From: Jaegeuk Hanse <jaegeuk.hanse@gmail.com>
To: Jiang Liu <jiang.liu@huawei.com>
Cc: Tang Chen <tangchen@cn.fujitsu.com>,
hpa@zytor.com, akpm@linux-foundation.org, rob@landley.net,
isimatu.yasuaki@jp.fujitsu.com, laijs@cn.fujitsu.com,
wency@cn.fujitsu.com, linfeng@cn.fujitsu.com, yinghai@kernel.org,
kosaki.motohiro@jp.fujitsu.com, minchan.kim@gmail.com,
mgorman@suse.de, rientjes@google.com, rusty@rustcorp.com.au,
linux-kernel@vger.kernel.org, linux-mm@kvack.org,
linux-doc@vger.kernel.org, Len Brown <lenb@kernel.org>,
Tony Luck <tony.luck@intel.com>,
"Wang, Frank" <frank.wang@intel.com>
Subject: Re: [PATCH v2 0/5] Add movablecore_map boot option
Date: Thu, 29 Nov 2012 09:42:51 +0800 [thread overview]
Message-ID: <20121129014251.GA9217@kernel> (raw)
In-Reply-To: <50B5CFAE.80103@huawei.com>
On Wed, Nov 28, 2012 at 04:47:42PM +0800, Jiang Liu wrote:
>Hi all,
> Seems it's a great chance to discuss about the memory hotplug feature
>within this thread. So I will try to give some high level thoughts about memory
>hotplug feature on x86/IA64. Any comments are welcomed!
> First of all, I think usability really matters. Ideally, memory hotplug
>feature should just work out of box, and we shouldn't expect administrators to
>add several extra platform dependent parameters to enable memory hotplug.
>But how to enable memory (or CPU/node) hotplug out of box? I think the key point
>is to cooperate with BIOS/ACPI/firmware/device management teams.
> I still position memory hotplug as an advanced feature for high end
>servers and those systems may/should provide some management interfaces to
>configure CPU/memory/node hotplug features. The configuration UI may be provided
>by BIOS, BMC or centralized system management suite. Once administrator enables
>hotplug feature through those management UI, OS should support system device
>hotplug out of box. For example, HP SuperDome2 management suite provides interface
>to configure a node as floating node(hot-removable). And OpenSolaris supports
>CPU/memory hotplug out of box without any extra configurations. So we should
>shape interfaces between firmware and OS to better support system device hotplug.

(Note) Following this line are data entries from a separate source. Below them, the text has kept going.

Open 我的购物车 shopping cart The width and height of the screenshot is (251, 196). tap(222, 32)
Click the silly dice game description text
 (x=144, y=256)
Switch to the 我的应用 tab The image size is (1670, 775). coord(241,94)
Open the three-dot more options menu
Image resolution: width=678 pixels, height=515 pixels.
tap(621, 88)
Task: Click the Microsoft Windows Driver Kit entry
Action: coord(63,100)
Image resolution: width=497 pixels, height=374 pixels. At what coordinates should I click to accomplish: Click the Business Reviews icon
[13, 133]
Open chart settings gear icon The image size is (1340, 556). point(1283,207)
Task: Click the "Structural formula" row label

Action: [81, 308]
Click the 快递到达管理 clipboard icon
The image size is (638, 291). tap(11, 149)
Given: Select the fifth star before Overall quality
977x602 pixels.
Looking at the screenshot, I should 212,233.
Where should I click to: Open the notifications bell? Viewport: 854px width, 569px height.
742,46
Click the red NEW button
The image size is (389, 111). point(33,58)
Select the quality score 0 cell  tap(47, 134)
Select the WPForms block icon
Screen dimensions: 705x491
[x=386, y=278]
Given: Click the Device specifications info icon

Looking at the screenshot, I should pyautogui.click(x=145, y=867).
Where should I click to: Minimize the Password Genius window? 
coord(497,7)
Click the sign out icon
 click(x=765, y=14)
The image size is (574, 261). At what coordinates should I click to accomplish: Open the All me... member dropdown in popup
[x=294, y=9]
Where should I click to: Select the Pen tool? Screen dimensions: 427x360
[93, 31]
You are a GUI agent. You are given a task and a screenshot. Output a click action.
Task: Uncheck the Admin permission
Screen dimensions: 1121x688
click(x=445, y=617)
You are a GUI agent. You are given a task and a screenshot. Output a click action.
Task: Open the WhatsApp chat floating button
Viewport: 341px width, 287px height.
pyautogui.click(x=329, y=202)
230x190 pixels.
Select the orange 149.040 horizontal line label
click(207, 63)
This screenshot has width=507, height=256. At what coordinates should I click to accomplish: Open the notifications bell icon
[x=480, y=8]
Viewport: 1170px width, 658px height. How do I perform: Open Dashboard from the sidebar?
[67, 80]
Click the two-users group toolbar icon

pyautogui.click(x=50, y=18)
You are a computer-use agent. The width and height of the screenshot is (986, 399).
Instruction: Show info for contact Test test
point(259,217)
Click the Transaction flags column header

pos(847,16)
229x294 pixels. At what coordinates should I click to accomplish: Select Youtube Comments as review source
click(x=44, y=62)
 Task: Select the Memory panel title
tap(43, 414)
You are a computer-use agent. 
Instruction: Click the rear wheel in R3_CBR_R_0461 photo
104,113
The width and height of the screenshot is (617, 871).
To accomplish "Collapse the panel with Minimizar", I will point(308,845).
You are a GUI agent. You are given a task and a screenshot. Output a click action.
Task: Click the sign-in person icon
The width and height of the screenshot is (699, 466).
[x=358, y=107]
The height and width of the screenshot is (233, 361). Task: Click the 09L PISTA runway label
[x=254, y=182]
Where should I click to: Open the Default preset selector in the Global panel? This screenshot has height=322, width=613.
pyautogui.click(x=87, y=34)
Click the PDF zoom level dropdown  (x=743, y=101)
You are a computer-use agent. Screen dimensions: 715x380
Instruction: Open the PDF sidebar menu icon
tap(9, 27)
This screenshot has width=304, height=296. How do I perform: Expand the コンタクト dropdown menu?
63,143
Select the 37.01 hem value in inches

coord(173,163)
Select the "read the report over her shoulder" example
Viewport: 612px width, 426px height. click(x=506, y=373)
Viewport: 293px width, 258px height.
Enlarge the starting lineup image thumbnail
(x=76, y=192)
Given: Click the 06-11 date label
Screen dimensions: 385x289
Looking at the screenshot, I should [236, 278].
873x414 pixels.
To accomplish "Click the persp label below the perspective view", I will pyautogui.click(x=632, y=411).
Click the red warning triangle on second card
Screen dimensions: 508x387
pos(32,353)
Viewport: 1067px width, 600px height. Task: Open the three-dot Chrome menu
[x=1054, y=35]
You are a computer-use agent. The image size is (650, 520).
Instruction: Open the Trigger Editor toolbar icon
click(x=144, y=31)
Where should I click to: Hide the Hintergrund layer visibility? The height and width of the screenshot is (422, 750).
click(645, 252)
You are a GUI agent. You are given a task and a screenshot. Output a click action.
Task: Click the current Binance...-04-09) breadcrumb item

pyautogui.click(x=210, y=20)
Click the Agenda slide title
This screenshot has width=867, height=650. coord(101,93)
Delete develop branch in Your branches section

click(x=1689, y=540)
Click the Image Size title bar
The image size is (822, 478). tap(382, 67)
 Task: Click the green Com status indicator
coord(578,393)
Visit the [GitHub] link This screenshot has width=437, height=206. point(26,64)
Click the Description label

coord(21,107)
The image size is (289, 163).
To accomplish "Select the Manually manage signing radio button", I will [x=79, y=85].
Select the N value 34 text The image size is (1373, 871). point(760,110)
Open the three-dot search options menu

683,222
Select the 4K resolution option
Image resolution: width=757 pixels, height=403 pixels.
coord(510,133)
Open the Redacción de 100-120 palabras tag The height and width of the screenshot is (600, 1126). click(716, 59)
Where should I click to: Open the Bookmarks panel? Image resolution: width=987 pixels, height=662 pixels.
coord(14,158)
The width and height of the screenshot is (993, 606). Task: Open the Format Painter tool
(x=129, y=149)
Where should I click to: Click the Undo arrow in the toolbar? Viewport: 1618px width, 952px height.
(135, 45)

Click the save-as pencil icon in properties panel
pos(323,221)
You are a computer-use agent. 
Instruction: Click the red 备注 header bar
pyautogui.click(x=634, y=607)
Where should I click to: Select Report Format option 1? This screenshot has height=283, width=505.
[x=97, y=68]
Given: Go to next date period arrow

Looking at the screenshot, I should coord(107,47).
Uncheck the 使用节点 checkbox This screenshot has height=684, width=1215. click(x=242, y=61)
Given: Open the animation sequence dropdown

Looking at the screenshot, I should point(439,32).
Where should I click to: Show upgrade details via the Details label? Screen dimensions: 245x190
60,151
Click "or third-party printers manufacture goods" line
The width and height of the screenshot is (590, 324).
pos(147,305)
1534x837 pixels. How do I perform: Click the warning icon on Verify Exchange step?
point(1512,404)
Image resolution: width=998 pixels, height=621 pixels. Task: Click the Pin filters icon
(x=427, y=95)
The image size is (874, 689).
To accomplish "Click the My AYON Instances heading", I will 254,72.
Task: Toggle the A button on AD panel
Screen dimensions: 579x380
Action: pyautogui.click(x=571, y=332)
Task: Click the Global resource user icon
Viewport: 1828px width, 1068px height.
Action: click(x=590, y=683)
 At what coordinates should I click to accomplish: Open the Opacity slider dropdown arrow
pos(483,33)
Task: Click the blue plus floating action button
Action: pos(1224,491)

> On the other hand, I think there are no commercial available x86/IA64
>platforms with system device hotplug capabilities in the field yet, at least only
>limited quantity if any. So backward compatibility is not a big issue for us now.
>So I think it's doable to rely on firmware to provide better support for system
>device hotplug.
> Then what should be enhanced to better support system device hotplug?
>
>1) ACPI specification should be enhanced to provide a static table to describe
>components with hotplug features, so OS could reserve special resources for
>hotplug at early boot stages. For example, to reserve enough CPU ids for CPU
>hot-add. Currently we guess maximum number of CPUs supported by the platform
>by counting CPU entries in APIC table, that's not reliable.
>
>2) BIOS should implement SRAT, MPST and PMTT tables to better support memory
>hotplug. SRAT associates memory ranges with proximity domains with an extra
>"hotpluggable" flag. PMTT provides memory device topology information, such
>as "socket->memory controller->DIMM". MPST is used for memory power management
>and provides a way to associate memory ranges with memory devices in PMTT.
>With all information from SRAT, MPST and PMTT, OS could figure out hotplug
>memory ranges automatically, so no extra kernel parameters needed.
>
>3) Enhance ACPICA to provide a method to scan static ACPI tables before
>memory subsystem has been initialized because OS need to access SRAT,
>MPST and PMTT when initializing memory subsystem.
>
>4) The last and the most important issue is how to minimize performance
>drop caused by memory hotplug. As proposed by this patchset, once we
>configure all memory of a NUMA node as movable, it essentially disable
>NUMA optimization of kernel memory allocation from that node. According
>to experience, that will cause huge performance drop. We have observed
>10-30% performance drop with memory hotplug enabled. And on another
>OS the average performance drop caused by memory hotplug is about 10%.
>If we can't resolve the performance drop, memory hotplug is just a feature
>for demo:( With help from hardware, we do have some chances to reduce
>performance penalty caused by memory hotplug.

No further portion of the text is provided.